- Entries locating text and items
-- begin --
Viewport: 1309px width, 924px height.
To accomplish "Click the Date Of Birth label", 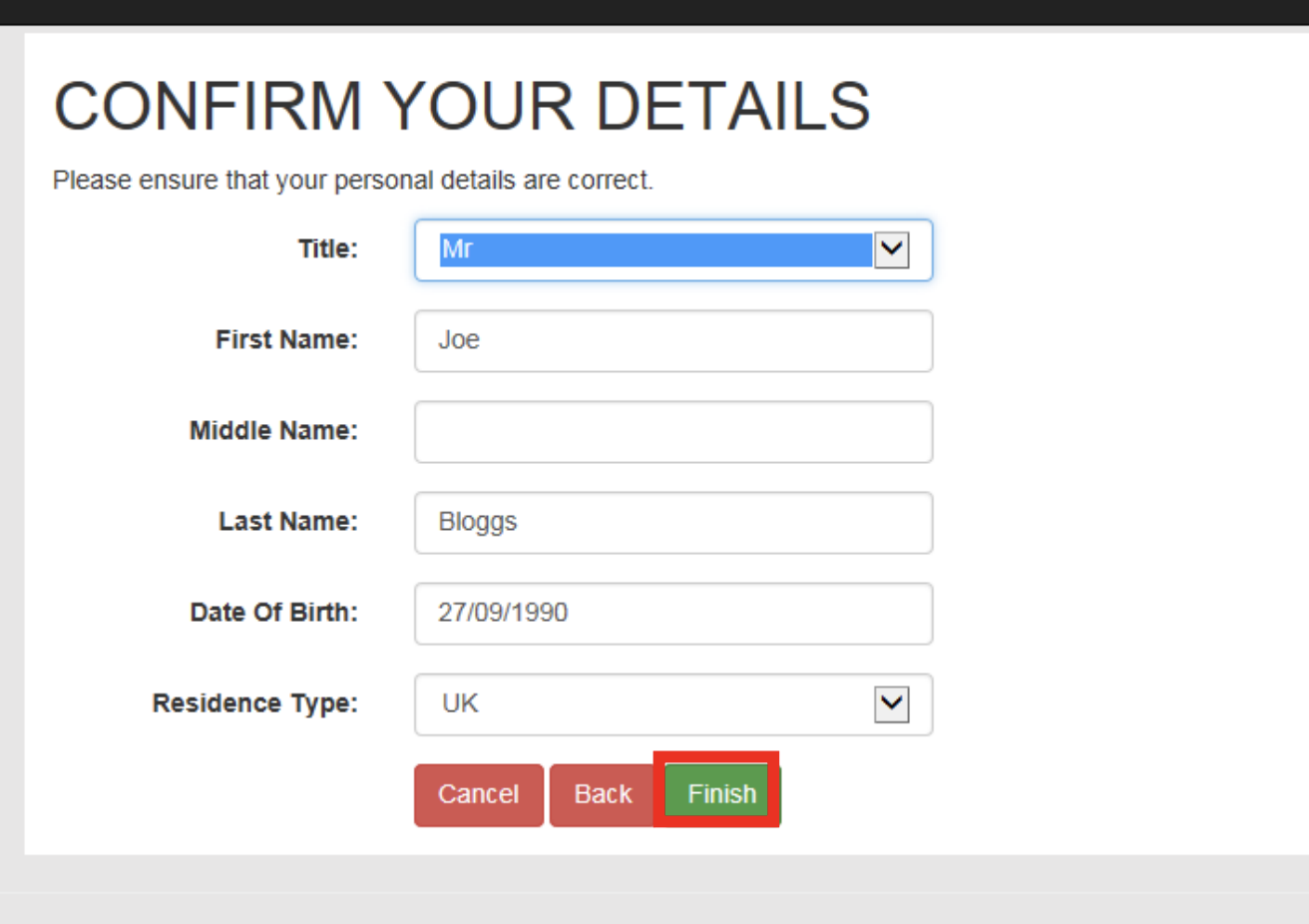I will [x=273, y=613].
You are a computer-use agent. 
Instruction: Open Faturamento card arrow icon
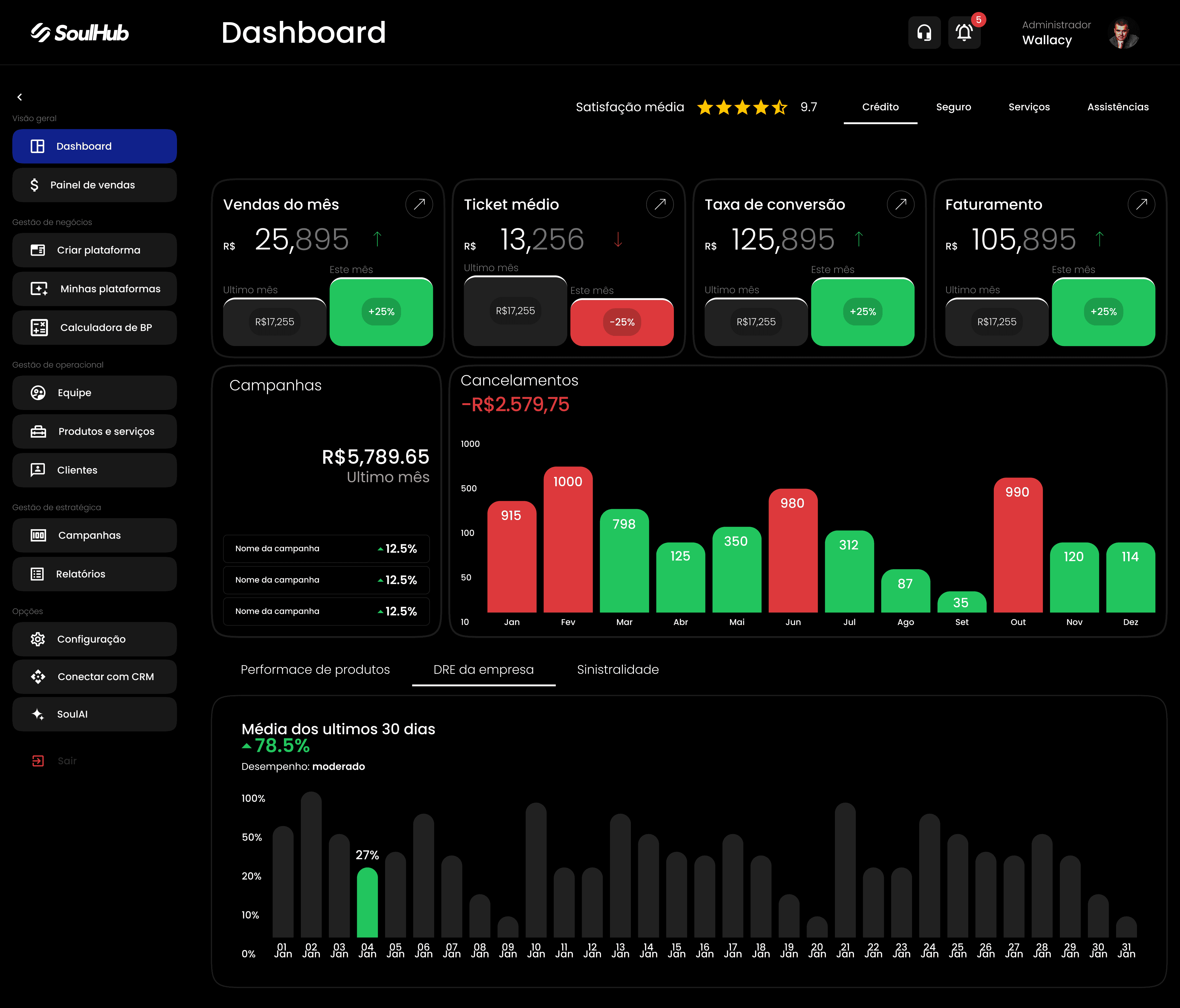1141,204
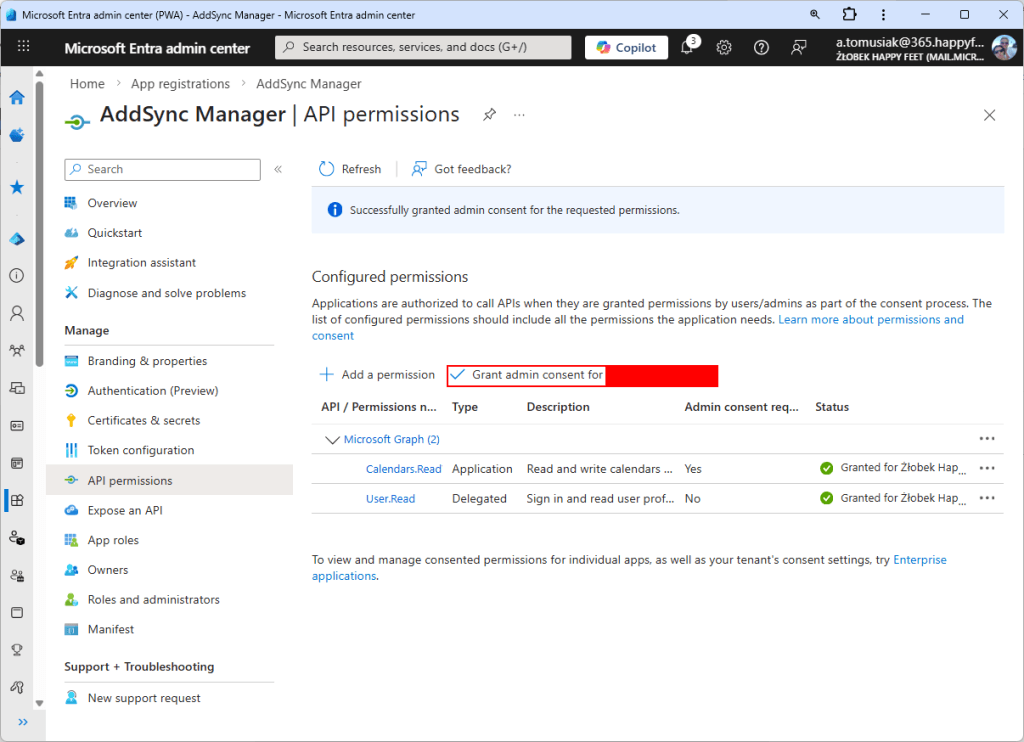
Task: Click the Copilot button
Action: click(x=627, y=47)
-- end --
- What you need to do
Copy the records from the line with "You are a computer-use agent." through the end of the records, leaving out the pictures.

- Final result
You are a computer-use agent. 
Instruction: Open Faturamento card arrow icon
1141,204
Task: Click the Copilot button
Action: click(x=627, y=47)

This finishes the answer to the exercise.